| Problem to solve |
Copy the passage below about refusing to judge others, word for word and in full.

When I was telling the story to Helen, her reaction was an interesting one. An instant opposition to what I was saying was apparent, although it was a loving one. She asked that I explain judgment to her, because she never understood what I meant in my writings when I wrote that God says not to judge, that he says to forgive everyone for their offenses.
I was taken aback, wondering how many other people were stuck in the same demonic blinding in their lack of understanding of the very things that Jesus taught so many times.
As Helen continued to speak, it became apparent that she thought that saying that we must not judge people meant that we approved of their sins, their wrong choices, their iniquities, their law breaking, etc. She fully understood the fact that we must separate the sin from the sinner, but she was under the mistaken impression that refusing to judge him meant that we approved of the very misdeeds that plunged him into the unpleasant situation in which he found himself.
Helen and I discussed the insight that refusing to judge someone means that we release them from our condemnation, our disgust, our disapproval, our disappointment so that we can love them like God loves them, unconditionally, regardless of their actions. It means that we understand temptations because we are faced with them every day, and we understand the hereditary or experiential motivation of the person; and because we understand we can extend love and acceptance and help to them when we are in their presence.
True and godly compassion means that we understand and we extend love rather than condemnation.
Unfortunately every one of our actions sow seeds and those seeds will return to us. So every action, good or evil, has it's own results. We don't need to add our punishment to it. My friend's affair has already returned plants to him from the seeds that he planted, judging him by them. His family is broken. His children oppose him. His reputation is tainted. His wife has left him. He has suffered loss in many areas.

| Recorded information |
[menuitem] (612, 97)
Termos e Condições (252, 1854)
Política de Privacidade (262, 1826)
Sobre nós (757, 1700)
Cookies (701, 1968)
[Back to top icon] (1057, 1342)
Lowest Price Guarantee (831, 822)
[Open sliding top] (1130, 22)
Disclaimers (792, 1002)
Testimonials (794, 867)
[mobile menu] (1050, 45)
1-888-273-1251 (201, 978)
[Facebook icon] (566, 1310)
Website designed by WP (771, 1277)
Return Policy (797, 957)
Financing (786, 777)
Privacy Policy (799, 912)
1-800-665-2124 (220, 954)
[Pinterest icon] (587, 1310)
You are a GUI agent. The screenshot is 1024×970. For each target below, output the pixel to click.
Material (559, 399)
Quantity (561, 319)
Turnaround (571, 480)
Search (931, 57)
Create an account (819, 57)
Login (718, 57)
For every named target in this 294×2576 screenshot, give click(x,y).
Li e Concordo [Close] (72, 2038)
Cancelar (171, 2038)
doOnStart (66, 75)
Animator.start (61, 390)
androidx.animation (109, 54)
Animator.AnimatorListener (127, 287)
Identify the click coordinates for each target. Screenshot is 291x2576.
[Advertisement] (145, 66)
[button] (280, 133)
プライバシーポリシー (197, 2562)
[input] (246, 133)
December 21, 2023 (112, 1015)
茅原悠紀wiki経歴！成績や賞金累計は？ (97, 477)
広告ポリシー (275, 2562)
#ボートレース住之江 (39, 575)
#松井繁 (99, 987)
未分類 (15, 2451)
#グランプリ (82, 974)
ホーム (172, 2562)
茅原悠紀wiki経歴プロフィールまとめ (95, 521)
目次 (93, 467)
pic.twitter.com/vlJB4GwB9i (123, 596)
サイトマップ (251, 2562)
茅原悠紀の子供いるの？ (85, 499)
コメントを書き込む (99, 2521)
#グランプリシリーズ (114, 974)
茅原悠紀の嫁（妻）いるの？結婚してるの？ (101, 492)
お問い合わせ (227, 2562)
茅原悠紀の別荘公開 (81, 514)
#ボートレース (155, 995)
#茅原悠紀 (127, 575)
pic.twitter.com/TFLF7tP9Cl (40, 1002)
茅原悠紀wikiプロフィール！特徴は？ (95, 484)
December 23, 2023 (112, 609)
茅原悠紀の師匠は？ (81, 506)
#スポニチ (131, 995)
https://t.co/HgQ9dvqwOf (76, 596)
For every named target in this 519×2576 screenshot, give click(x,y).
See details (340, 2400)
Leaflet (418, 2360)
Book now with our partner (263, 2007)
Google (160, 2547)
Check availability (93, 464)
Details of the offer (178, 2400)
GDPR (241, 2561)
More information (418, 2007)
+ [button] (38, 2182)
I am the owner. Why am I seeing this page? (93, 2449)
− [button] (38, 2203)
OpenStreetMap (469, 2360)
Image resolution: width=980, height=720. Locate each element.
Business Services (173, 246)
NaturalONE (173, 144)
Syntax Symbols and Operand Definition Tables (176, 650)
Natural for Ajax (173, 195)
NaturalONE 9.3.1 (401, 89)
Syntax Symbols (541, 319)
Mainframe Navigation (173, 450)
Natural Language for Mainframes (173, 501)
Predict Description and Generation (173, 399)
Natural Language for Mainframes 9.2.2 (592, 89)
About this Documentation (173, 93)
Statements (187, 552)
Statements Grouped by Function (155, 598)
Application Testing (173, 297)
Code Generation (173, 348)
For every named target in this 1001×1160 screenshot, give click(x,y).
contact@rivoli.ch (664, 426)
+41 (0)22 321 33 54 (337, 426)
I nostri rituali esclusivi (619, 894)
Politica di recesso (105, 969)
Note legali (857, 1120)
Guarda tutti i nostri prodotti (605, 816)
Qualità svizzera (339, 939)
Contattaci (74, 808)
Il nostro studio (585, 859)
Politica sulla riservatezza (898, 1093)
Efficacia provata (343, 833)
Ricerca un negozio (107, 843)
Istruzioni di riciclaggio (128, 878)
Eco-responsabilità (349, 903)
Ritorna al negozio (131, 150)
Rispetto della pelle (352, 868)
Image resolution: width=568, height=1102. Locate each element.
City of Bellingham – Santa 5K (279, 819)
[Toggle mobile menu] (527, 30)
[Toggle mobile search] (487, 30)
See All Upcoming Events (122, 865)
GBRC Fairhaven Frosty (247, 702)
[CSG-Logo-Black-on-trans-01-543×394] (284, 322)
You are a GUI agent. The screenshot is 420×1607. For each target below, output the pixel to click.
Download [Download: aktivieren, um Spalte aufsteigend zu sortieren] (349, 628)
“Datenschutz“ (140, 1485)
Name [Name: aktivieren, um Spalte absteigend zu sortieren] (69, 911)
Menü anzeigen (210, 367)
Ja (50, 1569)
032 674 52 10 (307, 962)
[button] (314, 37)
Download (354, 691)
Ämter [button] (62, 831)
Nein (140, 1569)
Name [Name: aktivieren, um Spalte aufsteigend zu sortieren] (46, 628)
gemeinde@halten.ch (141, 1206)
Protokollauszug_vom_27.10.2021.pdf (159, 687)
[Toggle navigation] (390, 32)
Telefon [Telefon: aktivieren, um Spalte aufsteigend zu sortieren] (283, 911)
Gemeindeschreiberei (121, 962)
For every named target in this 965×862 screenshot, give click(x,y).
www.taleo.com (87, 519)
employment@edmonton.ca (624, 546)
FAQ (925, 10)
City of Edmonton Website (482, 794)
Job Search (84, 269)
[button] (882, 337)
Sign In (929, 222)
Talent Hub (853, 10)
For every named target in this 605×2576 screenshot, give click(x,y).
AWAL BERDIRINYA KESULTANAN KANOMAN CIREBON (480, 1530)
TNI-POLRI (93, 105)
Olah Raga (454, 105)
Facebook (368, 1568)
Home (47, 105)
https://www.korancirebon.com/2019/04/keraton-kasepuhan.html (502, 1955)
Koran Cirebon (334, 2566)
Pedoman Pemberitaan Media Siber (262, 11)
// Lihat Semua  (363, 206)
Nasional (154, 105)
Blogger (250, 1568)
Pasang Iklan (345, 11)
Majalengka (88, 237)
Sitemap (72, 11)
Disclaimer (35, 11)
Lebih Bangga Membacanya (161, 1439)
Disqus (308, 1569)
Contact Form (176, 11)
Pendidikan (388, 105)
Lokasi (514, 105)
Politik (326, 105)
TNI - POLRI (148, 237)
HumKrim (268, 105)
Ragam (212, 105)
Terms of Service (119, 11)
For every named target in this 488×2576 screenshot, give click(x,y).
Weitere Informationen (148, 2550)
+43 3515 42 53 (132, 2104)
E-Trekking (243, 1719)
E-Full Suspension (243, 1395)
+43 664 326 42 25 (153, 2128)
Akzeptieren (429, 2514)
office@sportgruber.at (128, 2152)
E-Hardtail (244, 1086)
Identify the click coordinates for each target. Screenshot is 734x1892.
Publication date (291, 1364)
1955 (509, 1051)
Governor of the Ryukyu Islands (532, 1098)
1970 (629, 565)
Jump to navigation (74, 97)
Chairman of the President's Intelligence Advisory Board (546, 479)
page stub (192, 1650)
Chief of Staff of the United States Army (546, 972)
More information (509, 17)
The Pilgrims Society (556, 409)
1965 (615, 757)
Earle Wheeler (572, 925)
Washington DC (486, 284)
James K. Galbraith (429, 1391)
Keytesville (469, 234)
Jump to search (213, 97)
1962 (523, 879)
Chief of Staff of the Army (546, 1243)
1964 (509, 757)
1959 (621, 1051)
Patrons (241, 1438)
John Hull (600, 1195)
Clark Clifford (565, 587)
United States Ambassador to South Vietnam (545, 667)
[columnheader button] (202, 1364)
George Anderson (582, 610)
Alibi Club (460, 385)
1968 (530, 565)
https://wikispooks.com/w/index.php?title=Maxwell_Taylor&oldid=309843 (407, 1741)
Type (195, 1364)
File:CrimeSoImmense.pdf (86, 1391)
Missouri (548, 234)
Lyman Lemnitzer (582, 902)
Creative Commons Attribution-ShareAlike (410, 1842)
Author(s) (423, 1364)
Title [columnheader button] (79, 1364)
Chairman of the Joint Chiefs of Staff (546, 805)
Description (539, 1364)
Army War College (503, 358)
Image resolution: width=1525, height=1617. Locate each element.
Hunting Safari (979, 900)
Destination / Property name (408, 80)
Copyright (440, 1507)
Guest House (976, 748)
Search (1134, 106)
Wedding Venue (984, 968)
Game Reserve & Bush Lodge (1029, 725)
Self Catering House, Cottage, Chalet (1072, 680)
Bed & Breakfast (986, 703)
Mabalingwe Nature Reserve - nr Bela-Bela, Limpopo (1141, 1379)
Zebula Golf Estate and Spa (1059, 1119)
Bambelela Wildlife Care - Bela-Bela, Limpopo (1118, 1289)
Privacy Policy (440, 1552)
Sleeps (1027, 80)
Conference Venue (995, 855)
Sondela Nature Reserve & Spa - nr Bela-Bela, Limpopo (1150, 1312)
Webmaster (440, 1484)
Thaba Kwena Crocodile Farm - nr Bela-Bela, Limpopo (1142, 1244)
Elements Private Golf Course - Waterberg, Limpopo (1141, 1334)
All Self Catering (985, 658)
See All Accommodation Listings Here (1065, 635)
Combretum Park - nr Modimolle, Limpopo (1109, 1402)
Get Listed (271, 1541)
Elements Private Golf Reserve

| Task solution |
When I was telling the story to Helen, her reaction was an interesting one. An instant opposition to what I was saying was apparent, although it was a loving one. She asked that I explain judgment to her, because she never understood what I meant in my writings when I wrote that God says not to judge, that he says to forgive everyone for their offenses.
I was taken aback, wondering how many other people were stuck in the same demonic blinding in their lack of understanding of the very things that Jesus taught so many times.
As Helen continued to speak, it became apparent that she thought that saying that we must not judge people meant that we approved of their sins, their wrong choices, their iniquities, their law breaking, etc. She fully understood the fact that we must separate the sin from the sinner, but she was under the mistaken impression that refusing to judge him meant that we approved of the very misdeeds that plunged him into the unpleasant situation in which he found himself.
Helen and I discussed the insight that refusing to judge someone means that we release them from our condemnation, our disgust, our disapproval, our disappointment so that we can love them like God loves them, unconditionally, regardless of their actions. It means that we understand temptations because we are faced with them every day, and we understand the hereditary or experiential motivation of the person; and because we understand we can extend love and acceptance and help to them when we are in their presence.
True and godly compassion means that we understand and we extend love rather than condemnation.
Unfortunately every one of our actions sow seeds and those seeds will return to us. So every action, good or evil, has it's own results. We don't need to add our punishment to it. My friend's affair has already returned plants to him from the seeds that he planted, judging him by them. His family is broken. His children oppose him. His reputation is tainted. His wife has left him. He has suffered loss in many areas.